By Sarah McKinney (MBA C11)
The overall market size for crowd-funding is anticipated to reach $500 million by the end of 2012, with growth fueled by anticipation of the JOBS Act taking force in January 2013. This legislation will expand campaign “perks” received in exchange for individual donations to include equity ownership in start-up businesses. Extreme crowd-funding success stories like Pebble, which exceeded its funding goal to raise $10.3 million in wristwatch pre-sales on Kickstarter, have given hope to entrepreneurs by democratizing the funding of ideas.
But arguably more powerful than the capability to raise capital or generate early orders is crowd-funding’s ability to:
1. Accurately assess demand
2. Generate engagement prior to launch
3. Create brand advocates who assist on-going development
4. Invite strategic partnership and acquisition opportunities
5. Lower costs and, in turn, mitigate risk
Why spend thousands of dollars on custom surveys to gauge purchase interest when you can find out if people are willing to put their money where their mouth is at virtually no cost? In the future, crowd-funding will likely be seen as a viable solution not only for creative projects, causes, and aspiring entrepreneurs, but also for established small-to-medium sized companies seeking an alternative to traditional market research.

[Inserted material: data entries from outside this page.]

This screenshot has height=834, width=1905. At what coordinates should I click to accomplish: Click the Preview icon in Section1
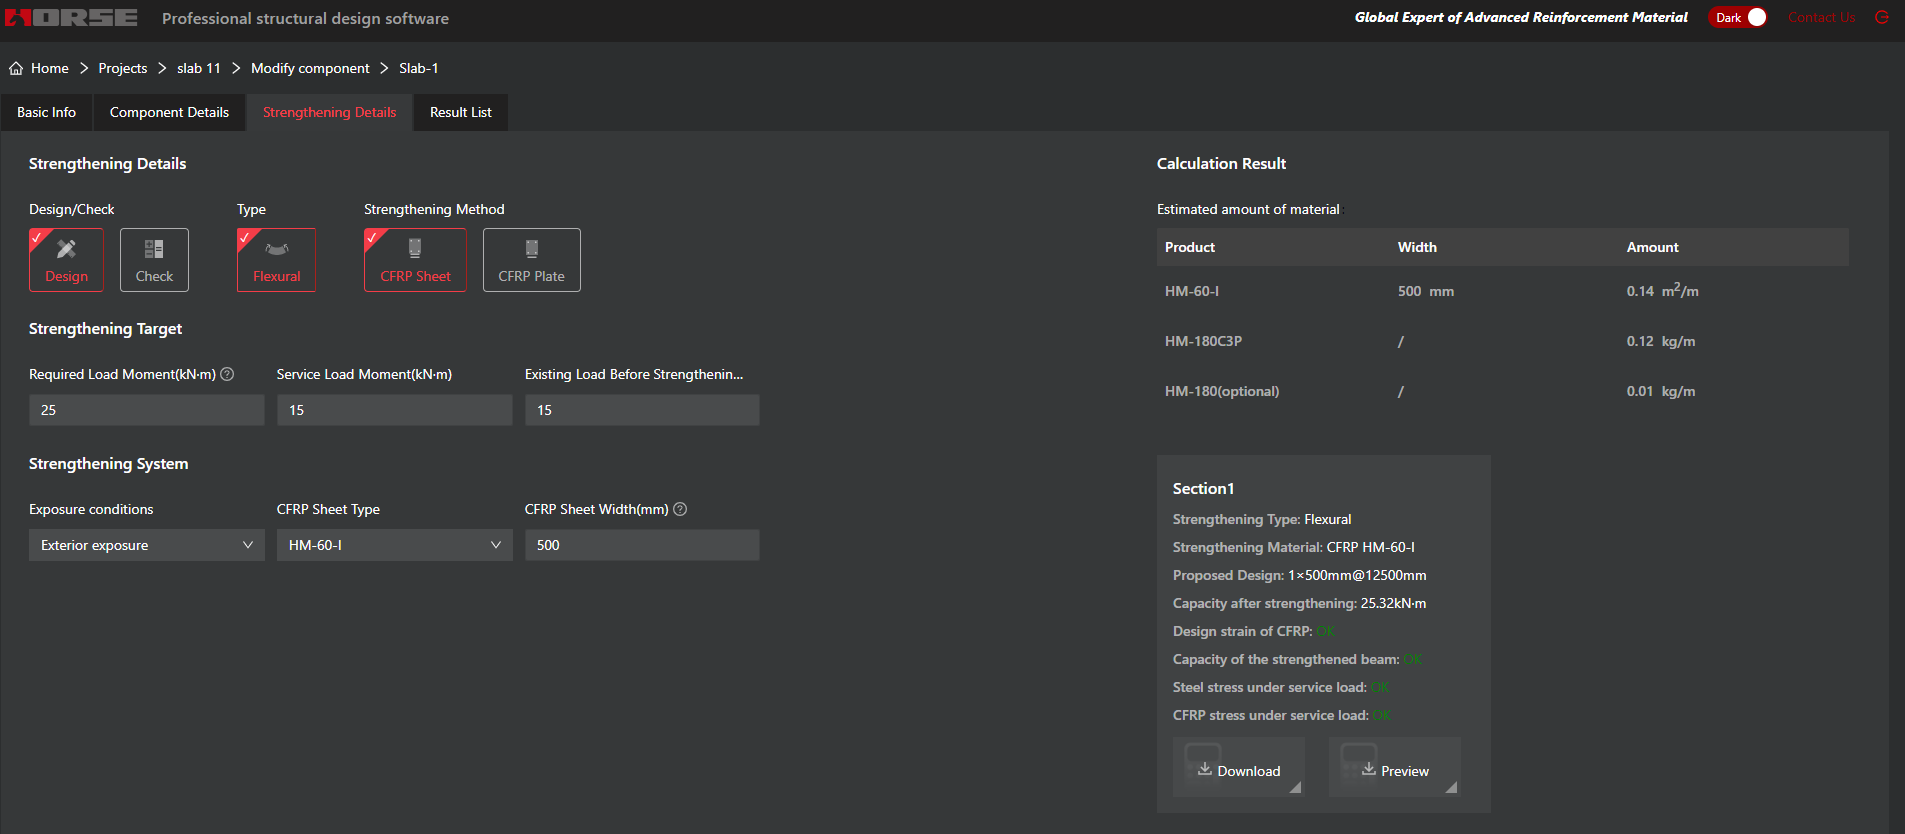1368,769
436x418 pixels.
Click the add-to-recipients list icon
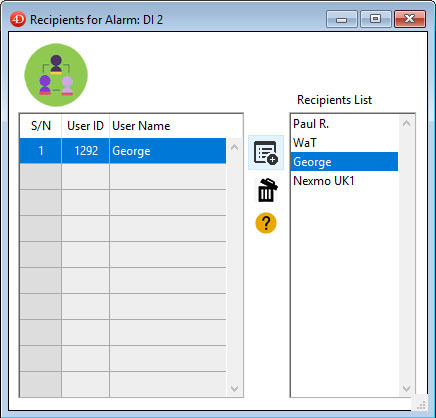[266, 153]
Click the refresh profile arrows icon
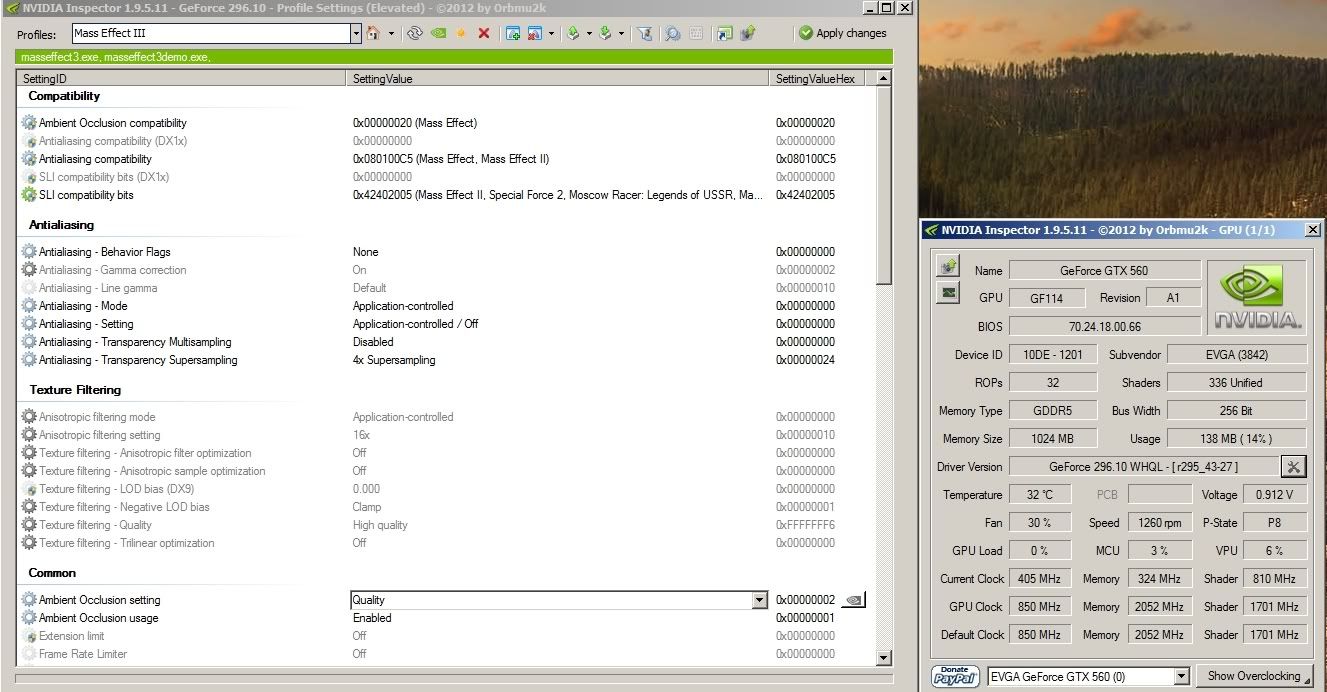 click(x=415, y=33)
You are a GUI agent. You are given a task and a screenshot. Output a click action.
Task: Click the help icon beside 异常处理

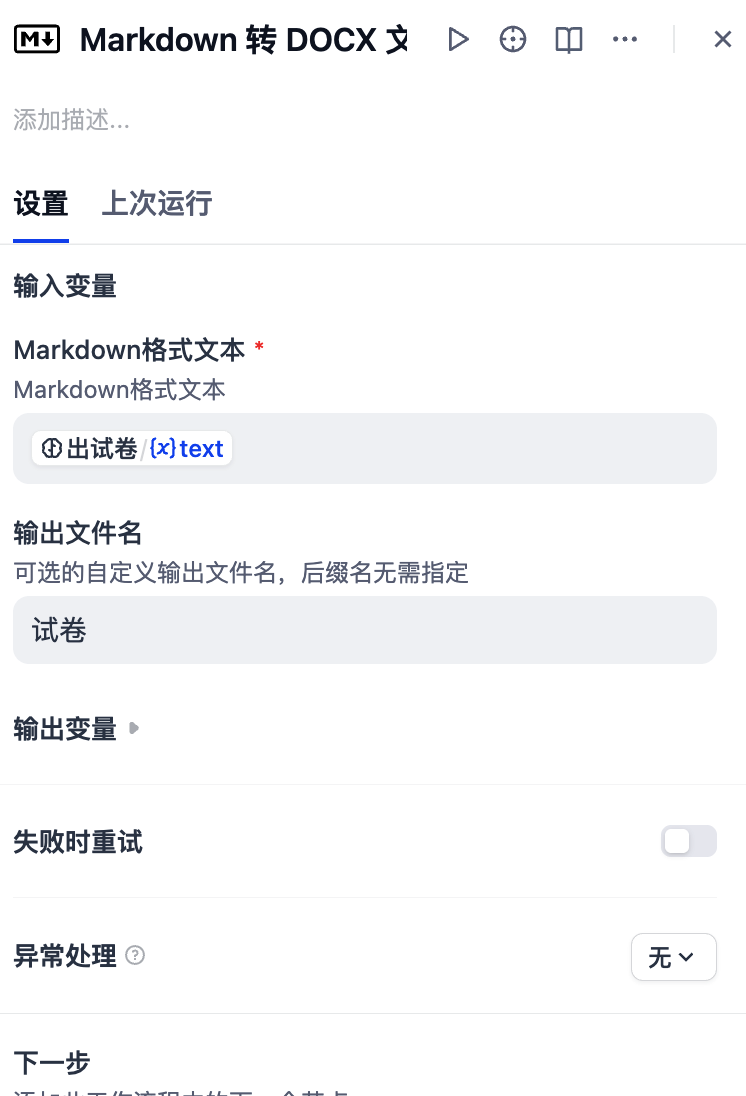tap(136, 956)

The US market research services industry includes 4,800 companies with combined annual revenue of about $17 billion. I have spent over a decade working in this sector, first on the vendor side conducting focus groups and quantitative studies for a variety of technology, consumer packaged goods, retail and automotive companies. I then managed research at Vivendi Universal Games, Activision and Yahoo! before going back to graduate school for an MBA is sustainable management.
Now, as a first-time entrepreneur of a tech start-up called AMP, which is a collaborative bookmarking site and file exchange for sustainability champions, launching a crowdfunding campaign on Indiegogo to kick-start our efforts arose as the obvious choice. In addition to the five reasons mentioned above, crowdfunding is a way for us to entice developer talent and gain leverage that can be used to secure additional investment and resources needed to scale growth post-beta
Large companies will likely continue spending huge sums of money on traditional market research and product development, but crowd-funding offers a compelling alternative for small-to-medium sized businesses with budgetary constraints. Beyond the up-front investment needed to identify what will be tested and develop supporting campaign materials (e.g., AMP’s video cost ~$5K), crowd-funding is virtually free, reducing risk by allowing consumers to determine the viability of proposed products and/or services before development is pursued. The influx of small-to-medium sized business investment received directly from consumers, whether they’re new or existing companies, will stimulate the economy and create needed jobs by helping businesses with strong ideas to grow and flourish.
Having a simple way to stay engaged with the individuals who helped you develop your product or service, and thus creating brand advocates, is a marketer’s dream come true. Not to mention the benefits of having quantitative data to inform accurate sales forecasts. In some ways, this approach isn’t new, as iTunes, Amazon and video game publishers, to name a few, have been using a pre-sale strategy for years. But instead this would simply move the purchase decision up in the development cycle, further decreasing risk.
Established companies could also use crowd-funding platforms to identify acquisition opportunities, following the money to identify business ideas generating the most enthusiasm. Granted, some policing will be required to ensure established businesses don’t monopolize or misuse a crowd-funding platform, but it strikes me as an obvious evolution in market research methodologies, aimed at accurate demand assessment, customer relationship management and brand loyalty generation.
What do you think? Do you see other opportunities and risks for crowd-funding moving forward?